The researchers found that almost all of the species of birds they studied were able to switch between stable and unstable flight using certain wing movements.
How did the researchers put this to the test?
The team tested 3D printed models of gulls and gull wings in a wind tunnel using computer models of inertial forces to determine how the birds achieved stable flight along their long axis.
The researchers found that gulls can change how they respond to disturbances by moving their wrist and elbow joints and changing the shape of their wings.
Furthermore, they were able to predict flying qualities and how rapidly the gulls could recover from a disturbance, providing information about the "controllable range" of gulls and about how to apply bird flight dynamics to aircraft.
These properties could be applied to drones in order to allow them to navigate urban environments as effectively as birds do.
“These differences in the phugoid modes between gulls and UAVs are intriguing because they may play a role in avian gust response, which tends to outperform comparable fixed-wing UAVs,” the study reads.
“Small perturbations in the forward velocity of a trimmed gliding gull would be quickly damped out according to our model.
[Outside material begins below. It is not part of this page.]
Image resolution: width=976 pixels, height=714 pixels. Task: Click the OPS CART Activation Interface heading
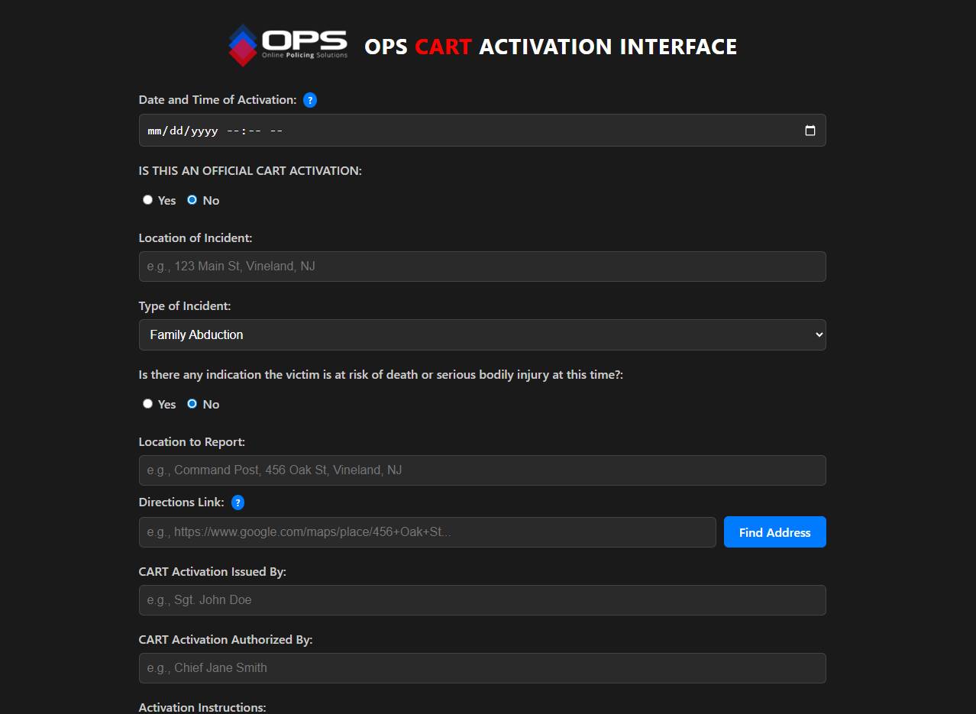click(550, 47)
However, the gull would need to use larger control inputs to maneuver away from the equilibrium condition,” the researchers added.
“These results reveal a reason that gulls may elect to adjust from a stable to an unstable configuration,” the study continues.
“Gulls could use a stable configuration to passively reject undesired perturbations from their local environment while in transit or foraging for food. Then, gulls could extend their wrists to morph into an unstable configuration to gain a more sensitive reaction to control inputs, which would support rapid maneuvering.”
“There are so many open questions about bird flight. I’m looking forward to seeing what else is out there to discover.”Christina Harvey, assistant professor, Department of Mechanical and Aerospace Engineering, University of California, Davis
“There are so many open questions about bird flight,” said lead study author Christina Harvey, assistant professor at the Department of Mechanical and Aerospace Engineering at UC Davis. “I’m looking forward to seeing what else is out there to discover.”